--- What to work on ---
Copy the material below word for word, beginning with its first line and stopping after the line that contains "pos(440,214)". Leave the pictures out of your copy.

--- Given records ---

──────────────────────────────

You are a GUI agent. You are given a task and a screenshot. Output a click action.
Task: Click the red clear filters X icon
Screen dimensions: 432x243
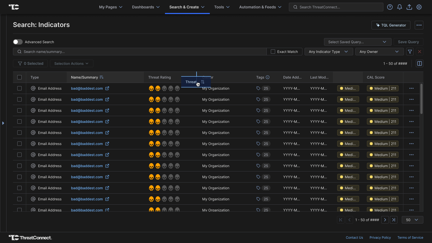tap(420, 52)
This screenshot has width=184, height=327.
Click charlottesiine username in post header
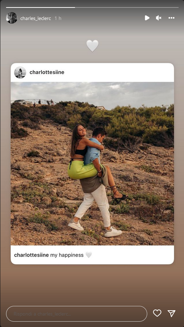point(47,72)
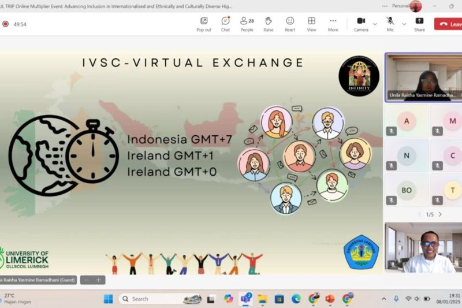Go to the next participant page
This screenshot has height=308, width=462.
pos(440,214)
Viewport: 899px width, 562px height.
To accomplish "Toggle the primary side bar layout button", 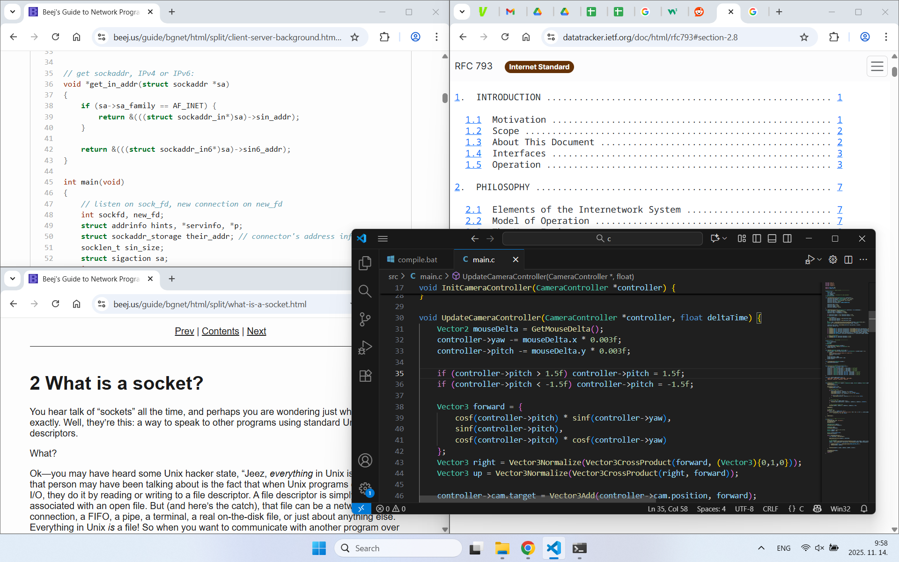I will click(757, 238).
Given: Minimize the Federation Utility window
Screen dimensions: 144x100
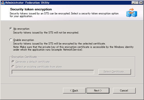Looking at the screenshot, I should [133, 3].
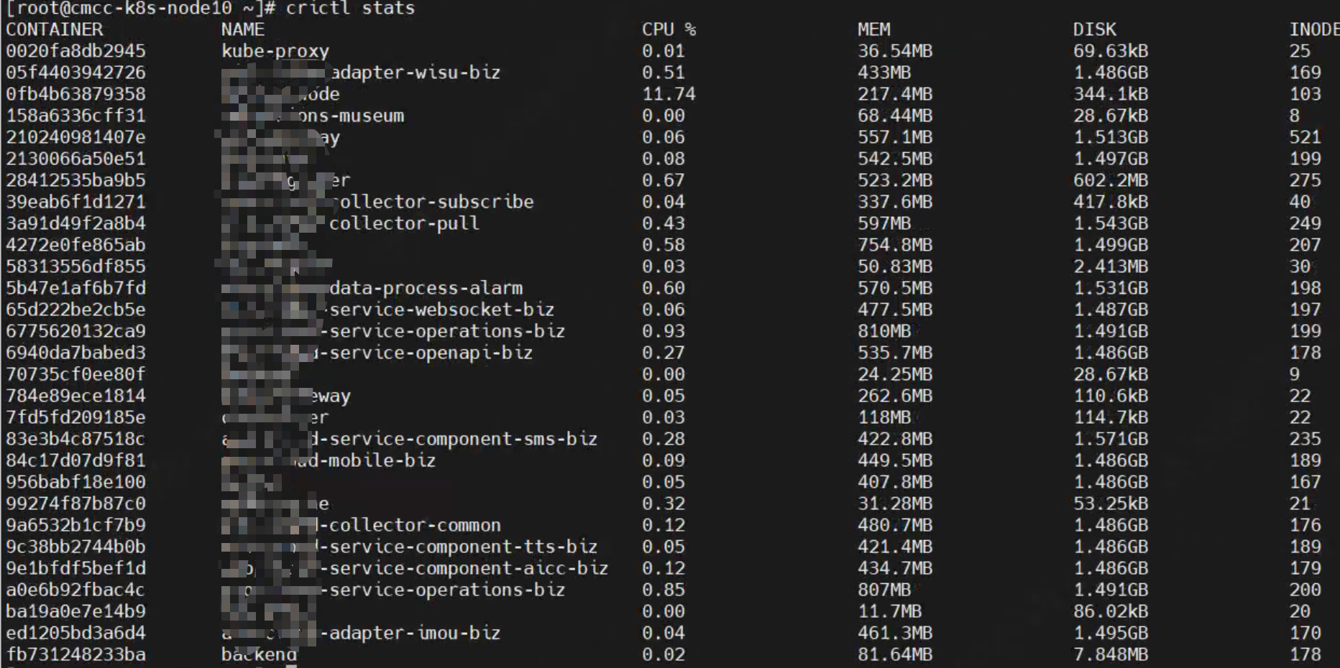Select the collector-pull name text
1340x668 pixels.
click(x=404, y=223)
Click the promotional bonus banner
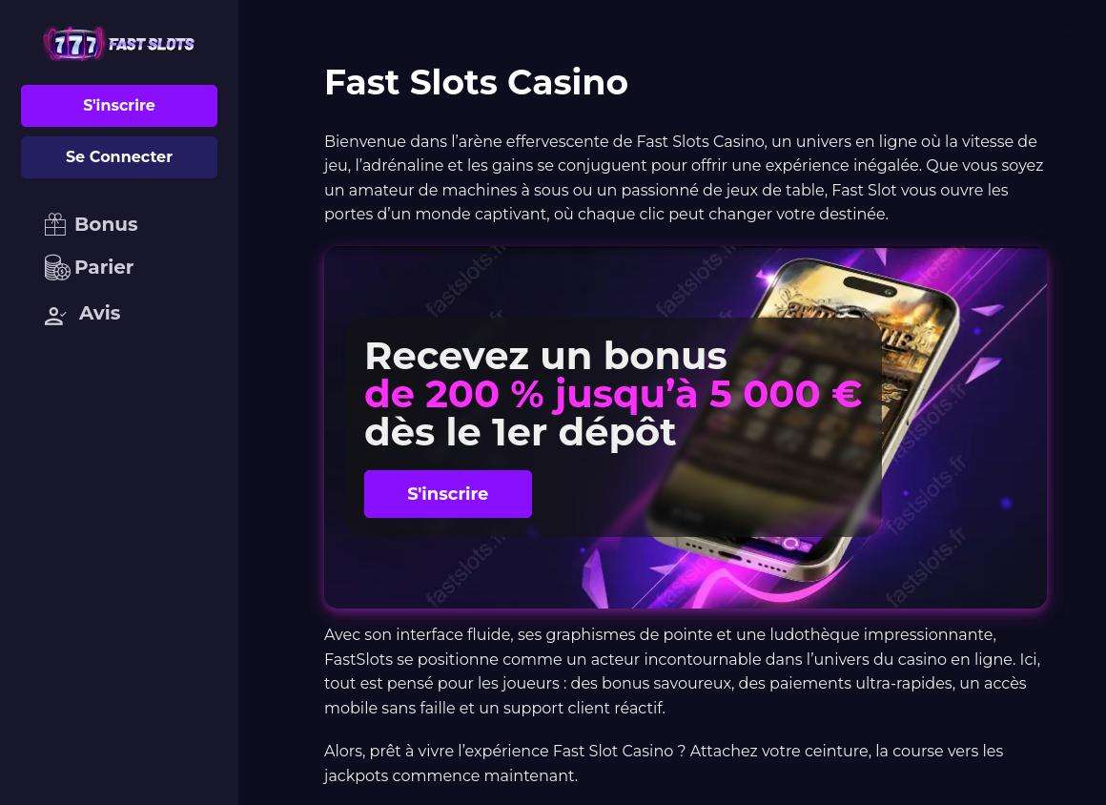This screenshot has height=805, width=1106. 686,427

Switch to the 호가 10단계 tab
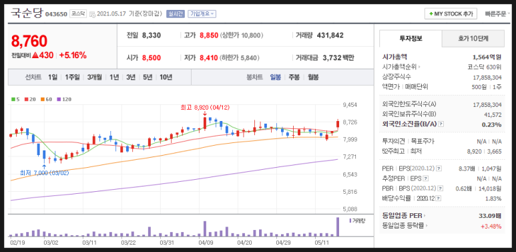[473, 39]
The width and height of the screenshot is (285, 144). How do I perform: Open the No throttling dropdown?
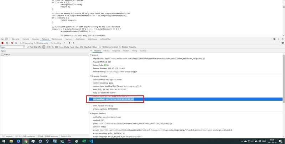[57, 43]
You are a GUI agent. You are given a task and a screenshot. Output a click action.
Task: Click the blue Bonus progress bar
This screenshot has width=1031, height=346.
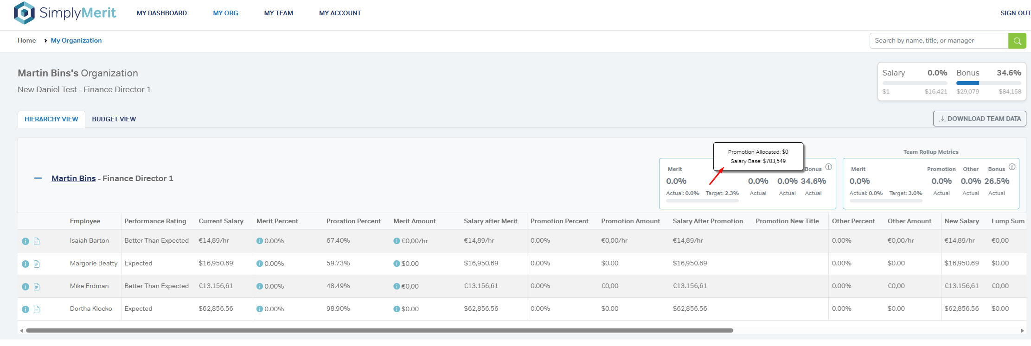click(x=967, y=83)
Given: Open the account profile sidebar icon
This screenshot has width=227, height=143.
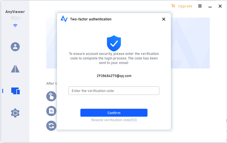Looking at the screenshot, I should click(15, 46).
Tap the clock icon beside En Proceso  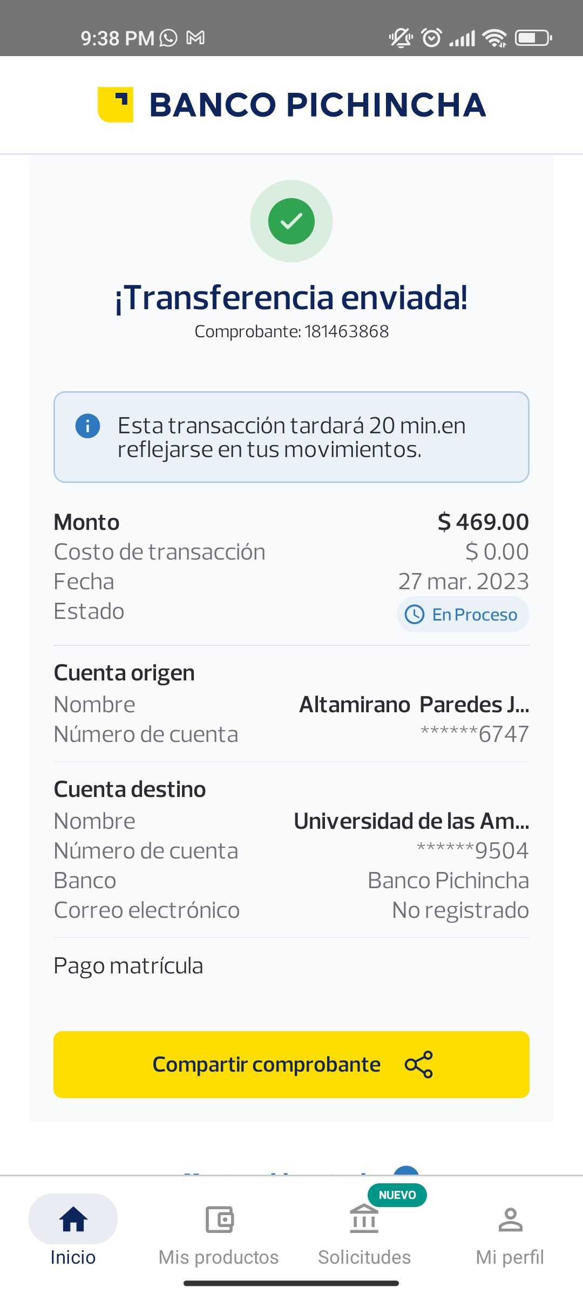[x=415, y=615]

──────────────────────────────

--- Right answer ---
You are a GUI agent. You are given a task and a screenshot. Output a click action.
Task: Click the red clear filters X icon
Screen dimensions: 432x243
tap(420, 52)
This screenshot has width=184, height=327.
Click charlottesiine username in post header
point(47,72)
Go to the next participant page
This screenshot has height=308, width=462.
pos(440,214)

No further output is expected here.